Ano, Faerun MMO to by było coś, choć...
MMO, którego akcja toczyłaby się głównie w mieście byłoby czymś bardzo świeżym, oryginalnym i ciekawym. Oczywiście nie mówię tu o mieście rozmiarów jakiejś nędznej wioski (jak np. Stormwind z WoW, które było tak naprawdę malutkie). Mówię tu o wirtualnym mieście, wielkością przypominającym średniowieczny Paryż czy Londyn, gdzie roiłoby się od zadań, NPCów, mrocznych uliczek i jeszcze mroczniejszych wątków, tajnych organizacji, gildii, domów do okradania, dziewic do gwałcenia, przechodniów do rabowania, mordowania i... byłoby dużo skakania po dachach!

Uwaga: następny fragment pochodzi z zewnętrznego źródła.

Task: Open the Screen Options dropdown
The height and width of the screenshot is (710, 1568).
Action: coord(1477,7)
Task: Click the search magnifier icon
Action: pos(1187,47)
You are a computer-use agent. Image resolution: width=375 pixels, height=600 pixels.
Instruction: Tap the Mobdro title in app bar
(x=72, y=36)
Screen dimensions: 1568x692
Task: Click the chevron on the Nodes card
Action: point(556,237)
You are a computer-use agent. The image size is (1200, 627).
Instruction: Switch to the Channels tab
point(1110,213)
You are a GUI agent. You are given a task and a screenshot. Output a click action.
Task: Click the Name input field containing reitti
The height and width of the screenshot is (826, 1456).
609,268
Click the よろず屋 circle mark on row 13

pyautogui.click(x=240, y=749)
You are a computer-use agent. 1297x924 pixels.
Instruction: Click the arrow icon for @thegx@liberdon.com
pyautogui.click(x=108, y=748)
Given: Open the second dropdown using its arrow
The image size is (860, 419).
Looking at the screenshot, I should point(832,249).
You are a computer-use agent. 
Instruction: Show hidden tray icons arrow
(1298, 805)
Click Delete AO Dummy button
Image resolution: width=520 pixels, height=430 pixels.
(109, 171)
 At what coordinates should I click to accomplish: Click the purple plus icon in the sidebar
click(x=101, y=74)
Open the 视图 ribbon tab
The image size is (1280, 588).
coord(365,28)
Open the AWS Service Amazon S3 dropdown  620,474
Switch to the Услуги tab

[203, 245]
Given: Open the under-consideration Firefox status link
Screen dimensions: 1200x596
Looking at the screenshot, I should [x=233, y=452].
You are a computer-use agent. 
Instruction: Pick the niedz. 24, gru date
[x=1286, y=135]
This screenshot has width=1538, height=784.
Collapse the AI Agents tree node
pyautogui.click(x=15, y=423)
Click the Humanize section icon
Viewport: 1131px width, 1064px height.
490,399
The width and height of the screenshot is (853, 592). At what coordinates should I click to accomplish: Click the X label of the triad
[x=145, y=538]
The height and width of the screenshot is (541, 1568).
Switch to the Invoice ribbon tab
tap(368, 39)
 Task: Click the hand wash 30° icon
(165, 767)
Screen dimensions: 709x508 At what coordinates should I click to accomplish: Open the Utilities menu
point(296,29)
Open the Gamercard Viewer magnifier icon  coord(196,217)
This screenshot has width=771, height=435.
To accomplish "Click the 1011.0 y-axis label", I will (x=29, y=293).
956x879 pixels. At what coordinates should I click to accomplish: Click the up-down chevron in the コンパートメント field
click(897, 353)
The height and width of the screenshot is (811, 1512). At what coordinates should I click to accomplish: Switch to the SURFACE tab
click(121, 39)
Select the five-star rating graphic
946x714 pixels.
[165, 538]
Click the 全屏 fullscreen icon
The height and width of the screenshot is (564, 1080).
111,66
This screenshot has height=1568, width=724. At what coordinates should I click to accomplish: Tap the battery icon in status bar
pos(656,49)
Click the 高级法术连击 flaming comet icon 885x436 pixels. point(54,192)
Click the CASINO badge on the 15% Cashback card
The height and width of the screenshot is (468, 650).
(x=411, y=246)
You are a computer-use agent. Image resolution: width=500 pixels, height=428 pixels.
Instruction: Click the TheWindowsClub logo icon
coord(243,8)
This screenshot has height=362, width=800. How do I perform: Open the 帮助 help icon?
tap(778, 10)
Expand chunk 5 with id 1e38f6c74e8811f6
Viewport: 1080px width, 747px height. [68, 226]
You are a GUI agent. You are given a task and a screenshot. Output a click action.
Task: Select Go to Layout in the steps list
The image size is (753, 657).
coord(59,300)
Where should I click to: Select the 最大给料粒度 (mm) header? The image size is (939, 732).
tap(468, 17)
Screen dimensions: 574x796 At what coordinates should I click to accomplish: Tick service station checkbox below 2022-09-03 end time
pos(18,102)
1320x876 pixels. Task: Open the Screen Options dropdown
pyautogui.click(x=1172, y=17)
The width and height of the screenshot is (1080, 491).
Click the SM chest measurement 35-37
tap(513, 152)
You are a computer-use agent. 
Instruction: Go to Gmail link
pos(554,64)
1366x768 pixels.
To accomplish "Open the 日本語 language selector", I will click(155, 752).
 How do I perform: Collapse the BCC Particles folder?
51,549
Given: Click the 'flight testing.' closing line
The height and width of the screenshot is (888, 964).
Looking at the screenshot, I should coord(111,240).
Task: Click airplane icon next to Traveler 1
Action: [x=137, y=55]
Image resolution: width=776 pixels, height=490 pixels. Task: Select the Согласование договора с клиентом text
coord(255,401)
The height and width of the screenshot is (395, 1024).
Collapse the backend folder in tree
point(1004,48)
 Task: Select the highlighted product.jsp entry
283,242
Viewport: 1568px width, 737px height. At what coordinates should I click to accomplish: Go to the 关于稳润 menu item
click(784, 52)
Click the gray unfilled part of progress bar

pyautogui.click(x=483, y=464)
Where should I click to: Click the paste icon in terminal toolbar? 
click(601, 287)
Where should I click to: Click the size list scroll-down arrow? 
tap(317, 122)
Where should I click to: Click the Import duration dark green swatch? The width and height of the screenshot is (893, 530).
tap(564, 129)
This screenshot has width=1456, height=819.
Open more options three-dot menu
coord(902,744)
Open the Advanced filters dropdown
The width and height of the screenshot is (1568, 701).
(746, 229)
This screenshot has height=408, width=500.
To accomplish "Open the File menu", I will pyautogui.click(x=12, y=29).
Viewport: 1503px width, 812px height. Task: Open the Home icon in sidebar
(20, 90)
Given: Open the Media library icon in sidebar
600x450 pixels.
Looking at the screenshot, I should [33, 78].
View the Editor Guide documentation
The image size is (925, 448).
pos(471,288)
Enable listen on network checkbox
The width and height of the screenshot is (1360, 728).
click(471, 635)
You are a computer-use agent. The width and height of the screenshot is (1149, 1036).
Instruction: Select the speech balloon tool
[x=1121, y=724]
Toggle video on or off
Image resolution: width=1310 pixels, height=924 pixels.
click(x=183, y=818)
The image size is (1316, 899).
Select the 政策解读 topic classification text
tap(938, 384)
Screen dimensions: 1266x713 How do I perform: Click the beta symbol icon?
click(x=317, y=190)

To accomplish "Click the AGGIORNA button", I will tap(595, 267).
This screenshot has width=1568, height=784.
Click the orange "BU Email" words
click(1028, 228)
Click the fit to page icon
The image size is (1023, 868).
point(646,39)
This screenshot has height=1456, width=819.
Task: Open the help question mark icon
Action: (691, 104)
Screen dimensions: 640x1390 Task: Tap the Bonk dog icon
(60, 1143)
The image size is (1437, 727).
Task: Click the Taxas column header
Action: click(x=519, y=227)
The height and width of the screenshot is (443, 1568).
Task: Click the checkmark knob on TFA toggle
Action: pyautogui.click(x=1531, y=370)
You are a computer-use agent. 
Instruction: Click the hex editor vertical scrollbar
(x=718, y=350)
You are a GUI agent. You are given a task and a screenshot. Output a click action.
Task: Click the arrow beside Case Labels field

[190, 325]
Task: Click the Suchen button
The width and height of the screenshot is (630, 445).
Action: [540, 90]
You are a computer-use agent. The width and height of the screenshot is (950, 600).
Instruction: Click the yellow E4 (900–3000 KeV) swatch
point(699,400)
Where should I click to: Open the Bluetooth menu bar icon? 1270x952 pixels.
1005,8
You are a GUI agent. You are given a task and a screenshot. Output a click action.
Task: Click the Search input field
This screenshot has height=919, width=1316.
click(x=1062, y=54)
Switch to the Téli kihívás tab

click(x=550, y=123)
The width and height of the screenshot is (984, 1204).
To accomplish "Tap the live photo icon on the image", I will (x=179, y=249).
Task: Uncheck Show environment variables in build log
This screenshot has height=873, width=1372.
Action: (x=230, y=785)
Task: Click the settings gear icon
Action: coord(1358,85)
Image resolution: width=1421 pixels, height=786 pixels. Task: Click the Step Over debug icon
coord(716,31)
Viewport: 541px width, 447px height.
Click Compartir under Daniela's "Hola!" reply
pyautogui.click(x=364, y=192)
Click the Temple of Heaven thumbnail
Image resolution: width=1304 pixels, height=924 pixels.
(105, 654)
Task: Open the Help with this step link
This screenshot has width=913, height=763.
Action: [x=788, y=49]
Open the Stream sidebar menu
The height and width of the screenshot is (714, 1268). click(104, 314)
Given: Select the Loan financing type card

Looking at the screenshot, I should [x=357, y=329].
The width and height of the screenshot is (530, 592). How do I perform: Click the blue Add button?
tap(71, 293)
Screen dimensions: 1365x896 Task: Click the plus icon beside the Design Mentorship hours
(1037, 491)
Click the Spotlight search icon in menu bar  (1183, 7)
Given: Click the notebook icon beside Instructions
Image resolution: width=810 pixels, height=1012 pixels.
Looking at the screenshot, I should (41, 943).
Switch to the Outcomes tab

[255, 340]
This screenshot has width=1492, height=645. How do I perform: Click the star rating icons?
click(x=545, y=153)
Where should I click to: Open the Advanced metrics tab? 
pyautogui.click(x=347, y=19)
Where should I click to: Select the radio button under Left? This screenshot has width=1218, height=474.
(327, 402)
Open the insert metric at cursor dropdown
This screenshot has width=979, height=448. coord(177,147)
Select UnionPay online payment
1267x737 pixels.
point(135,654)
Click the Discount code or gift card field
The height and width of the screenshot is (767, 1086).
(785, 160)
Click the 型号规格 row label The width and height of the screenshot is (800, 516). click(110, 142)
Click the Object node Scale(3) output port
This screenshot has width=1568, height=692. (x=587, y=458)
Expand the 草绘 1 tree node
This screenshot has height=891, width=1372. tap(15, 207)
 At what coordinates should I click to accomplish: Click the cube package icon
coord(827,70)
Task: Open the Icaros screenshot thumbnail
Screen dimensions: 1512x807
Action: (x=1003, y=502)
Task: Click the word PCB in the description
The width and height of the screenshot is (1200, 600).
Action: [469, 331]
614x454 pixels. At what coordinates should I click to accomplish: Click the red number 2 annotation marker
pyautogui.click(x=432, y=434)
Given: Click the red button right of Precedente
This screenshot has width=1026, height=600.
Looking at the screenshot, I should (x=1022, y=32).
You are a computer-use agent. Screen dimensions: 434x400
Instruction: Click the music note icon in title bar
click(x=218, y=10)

Takie połączenie Thiefa, GTA4 i BG2.
Brakuje też soczystych dialogów (w MMO są wyłącznie monologi questgiverów), trudnych wyborów przed jakimi staje gracz (w MMO sprowadza się do "ta frakcja ma lepsze nagrody do rozdania, więc się do nich przyłączę!"). Nie stajemy przed wyborem "pomożemy tym druidom, bo tak należy" albo "wytniemy wiochę głupich wiesniaków, bo KREW DLA BOGA KRWI". Nie ma też questów, które byłyby wielopoziomowymi intrygami. Nie ma czegoś takiego jak KILKA zakończeń jednego zadania, a co jest niemal wymagane w zwykłych rasowych cRPG... No i nie ma intrygujących/ciekawych NPC.
Co do NWN - pewnie zrobią z tego typowe MMO, typu "Idź zabij te okropne wilki, co mi się respawnują co 5 minut obok moich owieczek, które się respawnują co 10 minut".
Serio, próbowałem grać w wiele MMO. WoW, Warhammer, D&D Online, Conan... Jedynie WoW przyciągnął mnie na bardzo długo... Ale się wreszcie znudził. Reszta gier była jego nędznymi podróbkami, nieudolnymi kopiami czy nieudanymi eksperymentami.
W grach MMO brakuje jakiegoś powiewu świeżości, ale nie kompletnej rewolucji. Trzeba połączenia starego (sieczki/questów/instancji/Battlegroundów) z czymś nowym (prowadzenie dialogów/charyzma/misje w mieście/Role Playu). Nie kolejnego "happy farming", gdzie zabijamy w kółko te same potworki przez 3 godziny, żeby coś nam "wydropiło" albo żeby zdobyć level - Bo takich gier są dziesiątki. Chcę MMO, w którym mogę zwiedzać świat i poznawac jego tajemnice, a nie tylko levelować, zbierać złoto i bezmyślnie zabijać kolejne hordy przeciwników.